Arguments check : caller / callee

I have the same type of problem with my own legacy codes. One approach is to define local pointers of the correct TKR, and associate those pointers with the appropriate slice of your work array. Here is a short working example.

program localp
   use, intrinsic :: iso_fortran_env, only: wp=>real32
   use, intrinsic :: iso_c_binding, only: c_f_pointer, c_loc
   implicit none
   integer, parameter :: n = 100
   real(wp), target :: work(n)
   integer, pointer :: iwp(:)

   !call sub( n, work )  ! original call violates TKR.

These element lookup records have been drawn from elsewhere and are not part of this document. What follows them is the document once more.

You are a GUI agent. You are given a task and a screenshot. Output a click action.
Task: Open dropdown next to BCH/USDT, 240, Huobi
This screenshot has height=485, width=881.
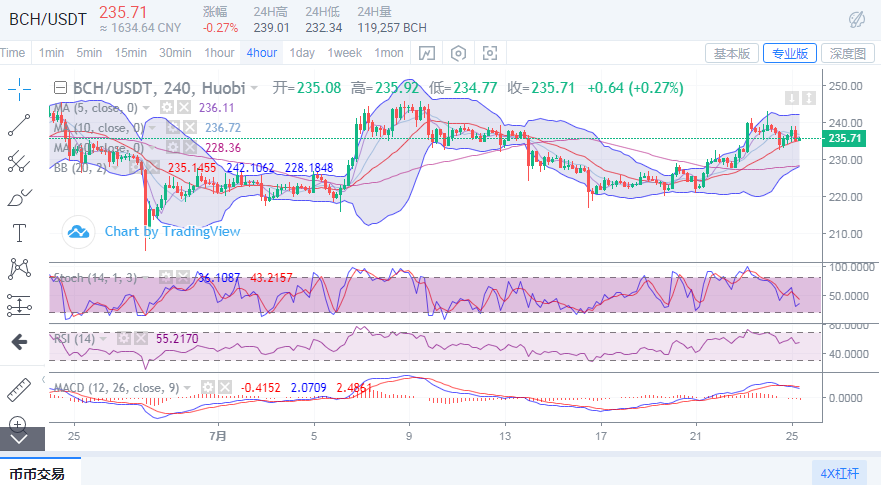[x=254, y=88]
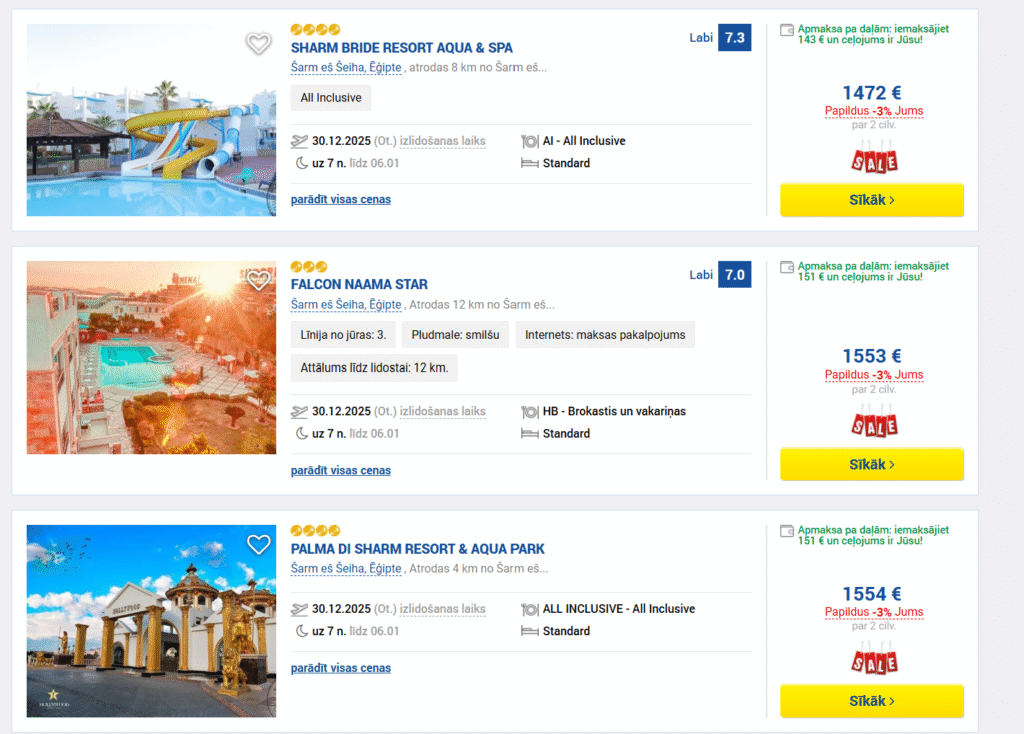This screenshot has width=1024, height=734.
Task: Click the 7.3 rating badge
Action: tap(734, 38)
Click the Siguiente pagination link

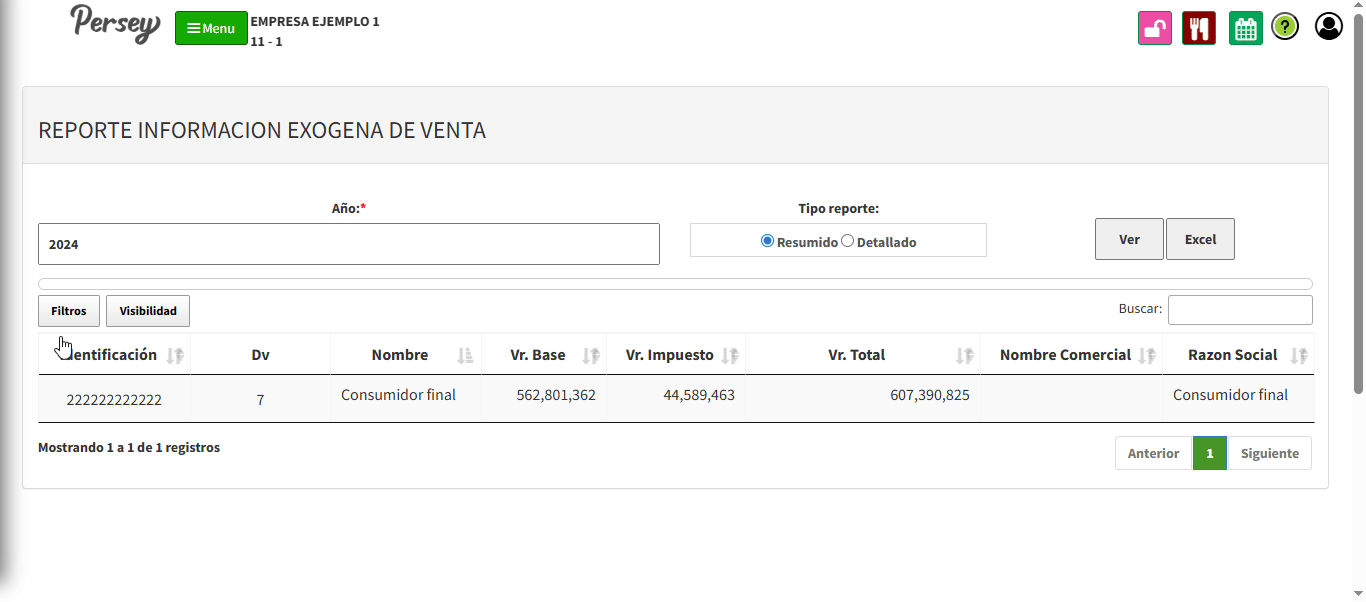click(x=1269, y=453)
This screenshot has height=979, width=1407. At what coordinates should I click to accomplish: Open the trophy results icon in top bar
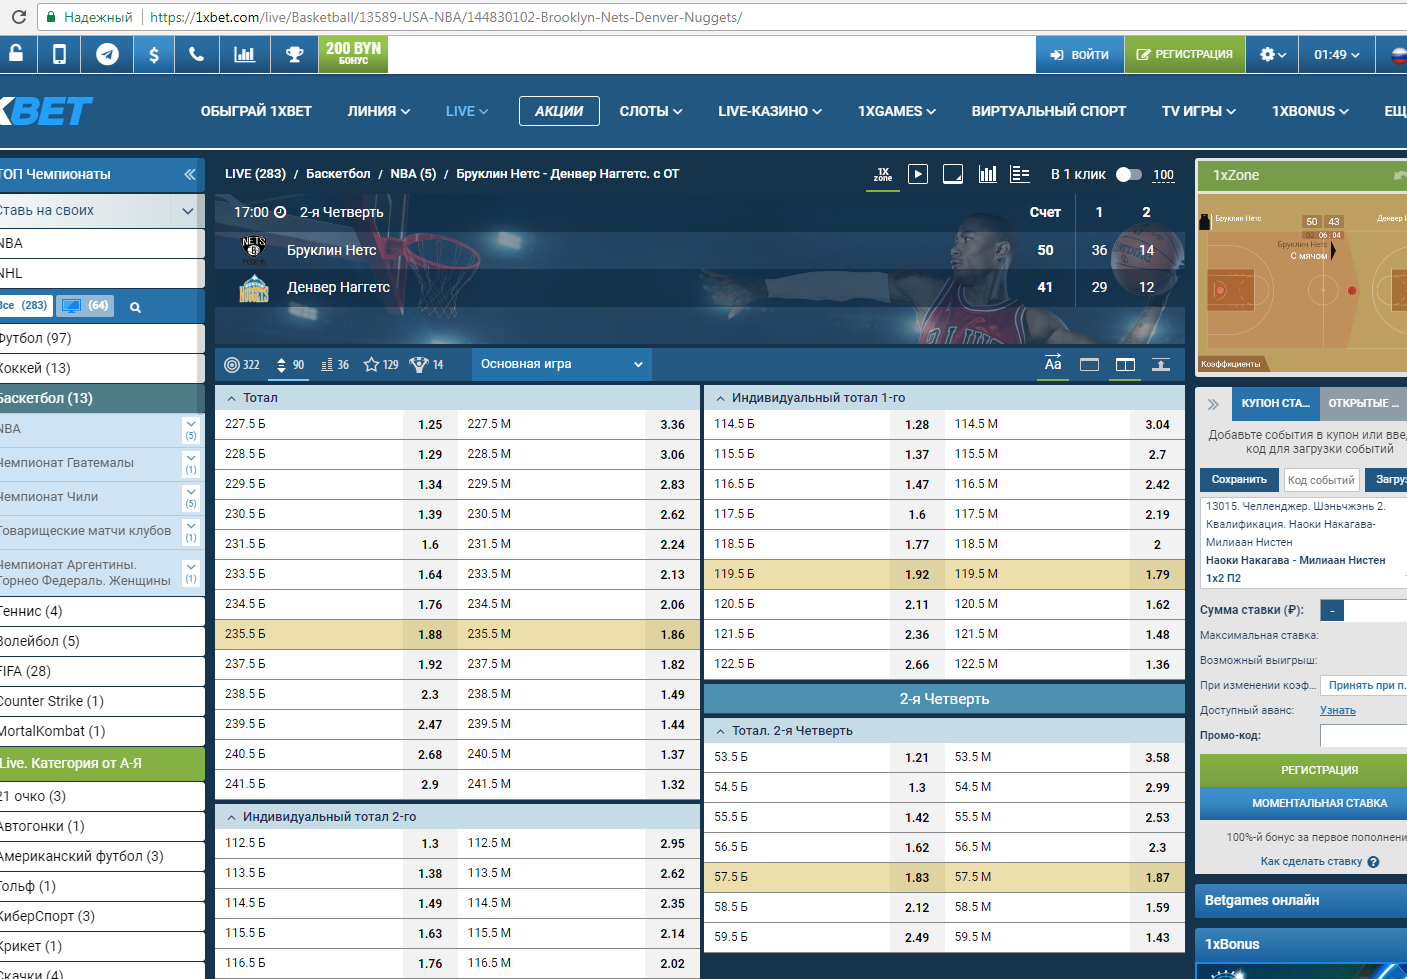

   call c_f_pointer( c_loc(work), iwp, [n] )
   call sub( n, iwp )  ! updated call with correct TKR.
contains
   subroutine sub( n, iwork )
      integer, intent(in)    :: n
      integer, intent(inout) :: iwork(n)
      integer :: i
      do i = 1, n
         iwork(i) = (i*(i+1))/2
      enddo
      write(*,'(*(g0))') 'iwork(1)=', iwork(1), ' iwork(', n, ')=', iwork(n)
      return
   end subroutine sub
end program localp

$ gfortran localp.f90 && a.out
iwork(1)=1 iwork(100)=5050

For this to work, you must define each pointer with the c_f_pointer(c_loc()...) sequence before the local pointer is used. In principle, it only works for interoperable types, but in practice it will also work for many other cases, such as derived types (which you will not have in legacy codes). This uses the C interoperability features of the language, but there is actually no C code involved at all, everything is done in fortran.

The above example uses an explicit shape dummy array. This is probably what you have in your legacy code. However, this approach is more general, for example it also works correctly with assumed shape dummy arrays. My work arrays in my legacy codes are of type REAL, so that is the way I wrote the above example, but this approach also works the other way, with an integer work array and a real pointer.